= Theodore of Raithu =

Theodore of Raithu (Note: Also spelled Raithou, Rhaithu, Rhaithou.) (fl. late 6th or early 7th century) was a Christian theologian considered the last of the Neo-Chalcedonians.

Theodore was a monk at Raithu on the Sinai Peninsula, active after 550. Some have identified him with the Theodore who was the bishop of nearby Pharan in the early 7th century and died before 625. The bishop advocated monenergism at the beginning of the monothelite controversy.

Theodore wrote in Greek. His major work is the Preparation, (Note: Προπαρασκευή, Proparaskeue; Latin Praeparatio, also translated Basic Indoctrination.) which seeks to reconcile the terminology of Cyril of Alexandria (d. 441) with the canons of the Council of Chalcedon (451) as against the interpretations of the anti-Chalcedonian monophysites. It is divided into two parts. The first is a list of heresies of Christology from Mani to Severus of Antioch with their refutations, wherein he attacks the views of Julian of Halicarnassus and presents Chalcedonianism as a middle ground between monophysitism and Nestorianism. The second is a philosophical presentation of Chalcedonian Christology in the tradition of Greek dialectic.

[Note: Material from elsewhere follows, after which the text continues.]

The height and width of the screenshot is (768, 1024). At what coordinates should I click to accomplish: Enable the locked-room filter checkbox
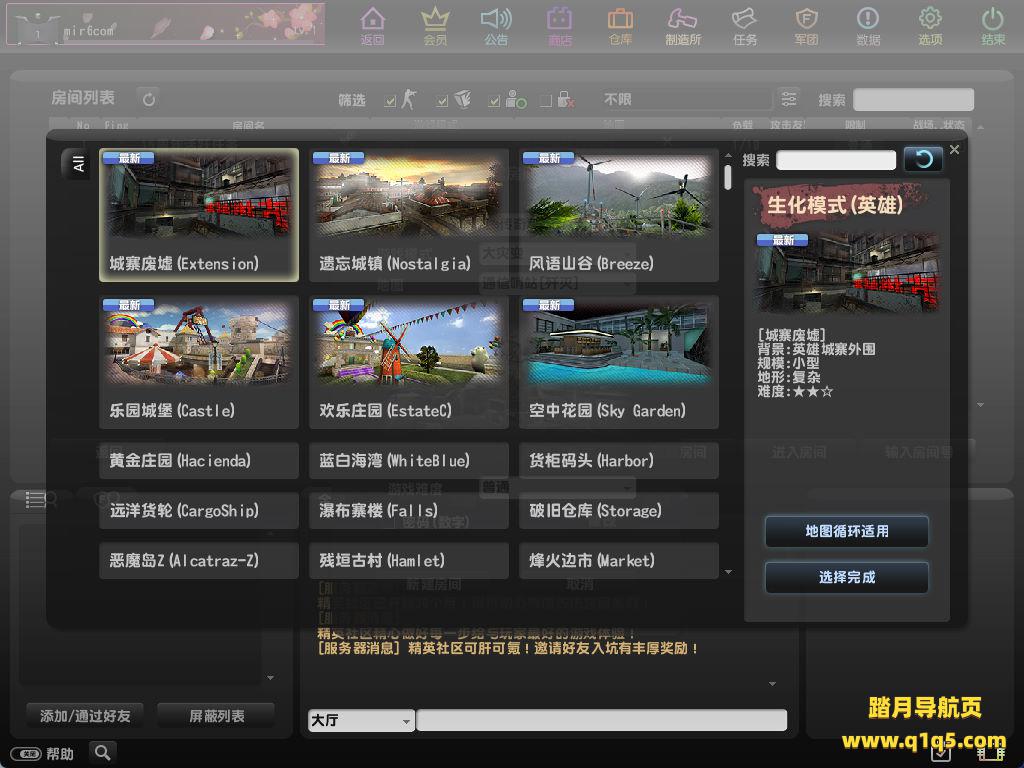pos(545,100)
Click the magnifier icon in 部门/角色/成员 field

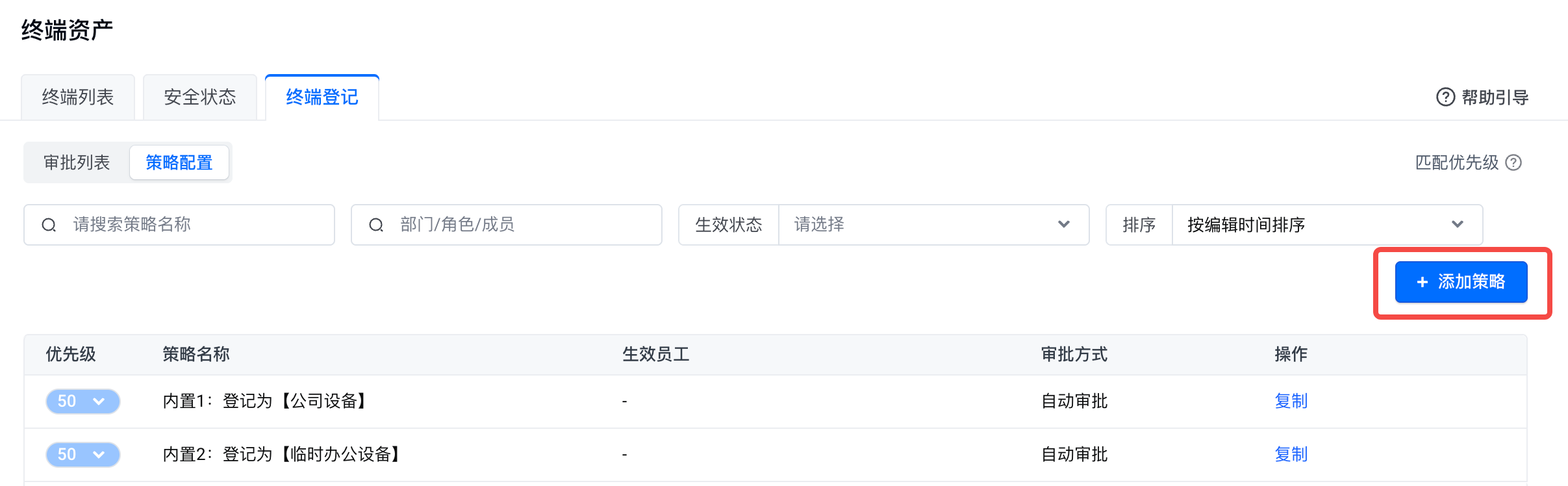[376, 225]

Theodore may also be the author of the treatise On Sects, which is usually attributed to Leontius Scholasticus in the manuscripts. (Note: Not to be confused with Leontius of Byzantium or Leontius of Jerusalem) It also survives in a Georgian translation and has also been attributed to Theodore Abu Qurrah. A Compendium of Logic in the tradition of Aristotelianism is also sometimes attributed in the manuscripts to Theodore of Raithu or Theodore of Pharan.